Your task is to repeat exactly the lines below between the line holding "Shipping (582, 587)" and the line holding "Mentions légales (386, 2523)", inclusive, and only those.

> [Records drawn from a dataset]
━━━━

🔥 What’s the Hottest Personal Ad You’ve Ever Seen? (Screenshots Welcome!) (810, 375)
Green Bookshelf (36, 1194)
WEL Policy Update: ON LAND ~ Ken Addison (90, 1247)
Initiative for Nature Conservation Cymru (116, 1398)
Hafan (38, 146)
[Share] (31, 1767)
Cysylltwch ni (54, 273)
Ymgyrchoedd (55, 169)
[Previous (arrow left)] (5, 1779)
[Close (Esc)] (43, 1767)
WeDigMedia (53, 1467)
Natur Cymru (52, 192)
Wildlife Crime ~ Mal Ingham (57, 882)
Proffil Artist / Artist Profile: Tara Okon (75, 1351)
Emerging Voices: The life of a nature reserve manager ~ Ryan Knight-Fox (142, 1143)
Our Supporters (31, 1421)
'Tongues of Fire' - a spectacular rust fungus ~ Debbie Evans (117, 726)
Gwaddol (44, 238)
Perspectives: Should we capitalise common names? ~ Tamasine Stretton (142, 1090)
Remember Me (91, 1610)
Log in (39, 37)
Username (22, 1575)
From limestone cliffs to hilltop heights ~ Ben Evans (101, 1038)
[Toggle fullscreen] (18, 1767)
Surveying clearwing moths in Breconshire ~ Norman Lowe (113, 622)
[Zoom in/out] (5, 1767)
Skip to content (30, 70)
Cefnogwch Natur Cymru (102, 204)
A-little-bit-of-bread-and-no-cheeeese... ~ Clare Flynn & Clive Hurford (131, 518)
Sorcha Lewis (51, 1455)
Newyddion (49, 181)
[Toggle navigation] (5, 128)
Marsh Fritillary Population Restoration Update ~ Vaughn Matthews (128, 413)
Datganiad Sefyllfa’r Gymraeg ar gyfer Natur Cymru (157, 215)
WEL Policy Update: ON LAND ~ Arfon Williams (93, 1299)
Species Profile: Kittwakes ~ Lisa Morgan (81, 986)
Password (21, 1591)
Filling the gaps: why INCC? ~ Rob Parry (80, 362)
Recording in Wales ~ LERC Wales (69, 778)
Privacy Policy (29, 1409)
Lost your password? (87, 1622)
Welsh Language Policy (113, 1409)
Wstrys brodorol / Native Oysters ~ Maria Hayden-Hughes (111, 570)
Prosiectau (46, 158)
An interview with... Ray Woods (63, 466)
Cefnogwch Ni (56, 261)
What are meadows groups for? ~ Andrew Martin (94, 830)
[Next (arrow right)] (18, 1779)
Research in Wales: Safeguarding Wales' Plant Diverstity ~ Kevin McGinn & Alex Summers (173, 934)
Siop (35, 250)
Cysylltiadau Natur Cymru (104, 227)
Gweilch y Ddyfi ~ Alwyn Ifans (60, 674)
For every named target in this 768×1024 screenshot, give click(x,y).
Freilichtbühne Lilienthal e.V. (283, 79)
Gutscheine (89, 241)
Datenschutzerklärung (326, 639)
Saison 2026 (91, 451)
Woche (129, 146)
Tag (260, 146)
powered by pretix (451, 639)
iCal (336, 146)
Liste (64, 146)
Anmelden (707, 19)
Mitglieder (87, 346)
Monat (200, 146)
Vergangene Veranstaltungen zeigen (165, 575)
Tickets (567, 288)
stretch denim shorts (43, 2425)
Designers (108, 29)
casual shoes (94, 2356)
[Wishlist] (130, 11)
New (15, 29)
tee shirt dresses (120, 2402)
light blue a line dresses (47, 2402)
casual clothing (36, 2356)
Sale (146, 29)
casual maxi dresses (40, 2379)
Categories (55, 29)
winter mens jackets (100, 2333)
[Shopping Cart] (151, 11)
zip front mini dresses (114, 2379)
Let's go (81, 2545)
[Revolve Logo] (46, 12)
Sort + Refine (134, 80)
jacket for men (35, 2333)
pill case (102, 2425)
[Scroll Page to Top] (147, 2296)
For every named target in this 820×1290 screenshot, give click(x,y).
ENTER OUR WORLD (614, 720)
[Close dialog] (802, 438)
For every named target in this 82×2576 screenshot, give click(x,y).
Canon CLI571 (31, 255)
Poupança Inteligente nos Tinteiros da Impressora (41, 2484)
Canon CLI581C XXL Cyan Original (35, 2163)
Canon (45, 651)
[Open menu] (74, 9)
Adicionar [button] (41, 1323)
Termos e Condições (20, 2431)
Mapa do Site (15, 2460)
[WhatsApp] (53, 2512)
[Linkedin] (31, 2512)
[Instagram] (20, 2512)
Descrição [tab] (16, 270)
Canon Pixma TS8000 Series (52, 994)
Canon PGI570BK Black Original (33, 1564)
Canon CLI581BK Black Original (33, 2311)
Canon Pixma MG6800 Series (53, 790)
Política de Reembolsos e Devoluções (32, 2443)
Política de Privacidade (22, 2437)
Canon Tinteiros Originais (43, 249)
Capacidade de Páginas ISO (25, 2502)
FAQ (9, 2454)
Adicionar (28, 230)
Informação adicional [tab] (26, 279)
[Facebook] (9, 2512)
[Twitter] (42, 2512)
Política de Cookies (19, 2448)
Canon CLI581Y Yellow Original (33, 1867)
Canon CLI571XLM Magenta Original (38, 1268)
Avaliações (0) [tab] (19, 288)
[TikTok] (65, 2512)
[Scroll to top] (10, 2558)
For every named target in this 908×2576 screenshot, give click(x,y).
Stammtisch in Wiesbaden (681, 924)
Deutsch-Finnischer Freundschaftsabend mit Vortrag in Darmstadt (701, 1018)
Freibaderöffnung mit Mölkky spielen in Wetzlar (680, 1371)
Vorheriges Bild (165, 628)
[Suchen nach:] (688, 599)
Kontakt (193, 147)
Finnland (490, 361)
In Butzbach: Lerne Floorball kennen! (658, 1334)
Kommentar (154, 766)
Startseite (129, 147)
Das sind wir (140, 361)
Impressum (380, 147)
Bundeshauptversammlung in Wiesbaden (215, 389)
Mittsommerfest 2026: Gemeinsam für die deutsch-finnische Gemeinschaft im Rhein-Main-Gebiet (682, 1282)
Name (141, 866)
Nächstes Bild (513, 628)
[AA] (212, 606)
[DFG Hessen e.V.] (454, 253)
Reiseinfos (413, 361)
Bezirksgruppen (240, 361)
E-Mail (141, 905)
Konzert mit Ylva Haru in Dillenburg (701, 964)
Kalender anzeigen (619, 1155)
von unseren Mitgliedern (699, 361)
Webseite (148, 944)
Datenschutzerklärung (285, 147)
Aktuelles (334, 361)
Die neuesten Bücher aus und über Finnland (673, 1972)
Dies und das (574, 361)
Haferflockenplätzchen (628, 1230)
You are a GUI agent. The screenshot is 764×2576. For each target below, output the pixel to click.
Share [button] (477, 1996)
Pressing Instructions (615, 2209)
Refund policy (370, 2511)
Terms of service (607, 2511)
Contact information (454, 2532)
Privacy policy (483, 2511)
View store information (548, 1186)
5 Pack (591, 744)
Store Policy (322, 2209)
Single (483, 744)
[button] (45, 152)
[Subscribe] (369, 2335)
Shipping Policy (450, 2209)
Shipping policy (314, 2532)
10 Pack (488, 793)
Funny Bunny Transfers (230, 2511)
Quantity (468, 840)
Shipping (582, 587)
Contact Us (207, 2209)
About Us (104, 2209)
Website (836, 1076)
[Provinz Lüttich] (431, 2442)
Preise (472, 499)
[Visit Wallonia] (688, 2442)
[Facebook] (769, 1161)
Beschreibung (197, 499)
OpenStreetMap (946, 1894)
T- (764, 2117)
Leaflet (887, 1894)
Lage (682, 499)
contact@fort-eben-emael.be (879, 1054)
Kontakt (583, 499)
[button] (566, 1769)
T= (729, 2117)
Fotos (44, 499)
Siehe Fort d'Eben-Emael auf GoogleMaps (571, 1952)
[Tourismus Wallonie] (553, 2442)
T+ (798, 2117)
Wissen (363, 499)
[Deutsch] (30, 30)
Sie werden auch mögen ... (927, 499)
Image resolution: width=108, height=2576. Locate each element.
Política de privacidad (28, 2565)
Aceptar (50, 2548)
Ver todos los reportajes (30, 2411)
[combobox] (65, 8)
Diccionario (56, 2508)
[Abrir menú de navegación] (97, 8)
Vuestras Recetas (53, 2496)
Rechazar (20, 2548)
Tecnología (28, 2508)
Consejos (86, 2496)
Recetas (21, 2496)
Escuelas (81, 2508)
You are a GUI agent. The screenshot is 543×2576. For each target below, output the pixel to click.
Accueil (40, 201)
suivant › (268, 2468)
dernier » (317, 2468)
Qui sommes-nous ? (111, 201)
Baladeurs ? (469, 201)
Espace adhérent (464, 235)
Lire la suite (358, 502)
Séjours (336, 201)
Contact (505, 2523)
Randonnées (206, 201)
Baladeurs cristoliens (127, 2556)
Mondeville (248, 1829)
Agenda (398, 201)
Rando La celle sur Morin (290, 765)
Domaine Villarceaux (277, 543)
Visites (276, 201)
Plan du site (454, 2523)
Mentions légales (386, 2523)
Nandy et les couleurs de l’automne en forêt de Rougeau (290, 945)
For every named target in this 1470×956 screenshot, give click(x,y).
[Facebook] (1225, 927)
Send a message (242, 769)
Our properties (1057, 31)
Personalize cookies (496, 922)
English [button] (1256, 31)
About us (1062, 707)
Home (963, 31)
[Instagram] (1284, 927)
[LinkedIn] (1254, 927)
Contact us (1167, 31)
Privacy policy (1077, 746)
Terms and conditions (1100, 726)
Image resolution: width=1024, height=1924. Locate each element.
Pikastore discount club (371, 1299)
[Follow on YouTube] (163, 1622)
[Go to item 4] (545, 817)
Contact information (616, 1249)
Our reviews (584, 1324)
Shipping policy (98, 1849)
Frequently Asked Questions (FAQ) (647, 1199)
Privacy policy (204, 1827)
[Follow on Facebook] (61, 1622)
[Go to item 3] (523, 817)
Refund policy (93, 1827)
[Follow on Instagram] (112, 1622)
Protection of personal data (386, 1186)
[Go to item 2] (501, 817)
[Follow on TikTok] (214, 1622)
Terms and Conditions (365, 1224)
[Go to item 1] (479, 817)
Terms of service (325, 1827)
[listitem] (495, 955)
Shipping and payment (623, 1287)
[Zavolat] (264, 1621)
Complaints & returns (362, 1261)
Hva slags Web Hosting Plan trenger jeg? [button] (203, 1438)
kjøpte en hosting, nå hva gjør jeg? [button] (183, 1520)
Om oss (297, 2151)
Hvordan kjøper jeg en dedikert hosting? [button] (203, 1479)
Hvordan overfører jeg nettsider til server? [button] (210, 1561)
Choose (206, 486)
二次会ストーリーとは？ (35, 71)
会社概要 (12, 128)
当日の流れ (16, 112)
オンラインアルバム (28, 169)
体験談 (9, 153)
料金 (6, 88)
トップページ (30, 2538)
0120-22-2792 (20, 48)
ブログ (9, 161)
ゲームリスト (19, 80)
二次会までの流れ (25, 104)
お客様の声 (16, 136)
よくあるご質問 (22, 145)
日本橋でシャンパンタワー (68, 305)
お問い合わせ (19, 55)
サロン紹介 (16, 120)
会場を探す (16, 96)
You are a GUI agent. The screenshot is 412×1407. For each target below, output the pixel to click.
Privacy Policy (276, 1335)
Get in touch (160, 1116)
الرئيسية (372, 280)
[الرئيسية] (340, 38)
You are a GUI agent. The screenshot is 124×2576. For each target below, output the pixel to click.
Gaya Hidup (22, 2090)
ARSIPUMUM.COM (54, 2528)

━━━━

> [ANSWER SECTION]
Shipping (582, 587)
Contact Us (207, 2209)
About Us (104, 2209)
Website (836, 1076)
[Provinz Lüttich] (431, 2442)
Preise (472, 499)
[Visit Wallonia] (688, 2442)
[Facebook] (769, 1161)
Beschreibung (197, 499)
OpenStreetMap (946, 1894)
T- (764, 2117)
Leaflet (887, 1894)
Lage (682, 499)
contact@fort-eben-emael.be (879, 1054)
Kontakt (583, 499)
[button] (566, 1769)
T= (729, 2117)
Fotos (44, 499)
Siehe Fort d'Eben-Emael auf GoogleMaps (571, 1952)
[Tourismus Wallonie] (553, 2442)
T+ (798, 2117)
Wissen (363, 499)
[Deutsch] (30, 30)
Sie werden auch mögen ... (927, 499)
Image resolution: width=108, height=2576. Locate each element.
Política de privacidad (28, 2565)
Aceptar (50, 2548)
Ver todos los reportajes (30, 2411)
[combobox] (65, 8)
Diccionario (56, 2508)
[Abrir menú de navegación] (97, 8)
Vuestras Recetas (53, 2496)
Rechazar (20, 2548)
Tecnología (28, 2508)
Consejos (86, 2496)
Recetas (21, 2496)
Escuelas (81, 2508)
You are a GUI agent. The screenshot is 543×2576. For each target below, output the pixel to click.
Accueil (40, 201)
suivant › (268, 2468)
dernier » (317, 2468)
Qui sommes-nous ? (111, 201)
Baladeurs ? (469, 201)
Espace adhérent (464, 235)
Lire la suite (358, 502)
Séjours (336, 201)
Contact (505, 2523)
Randonnées (206, 201)
Baladeurs cristoliens (127, 2556)
Mondeville (248, 1829)
Agenda (398, 201)
Rando La celle sur Morin (290, 765)
Domaine Villarceaux (277, 543)
Visites (276, 201)
Plan du site (454, 2523)
Mentions légales (386, 2523)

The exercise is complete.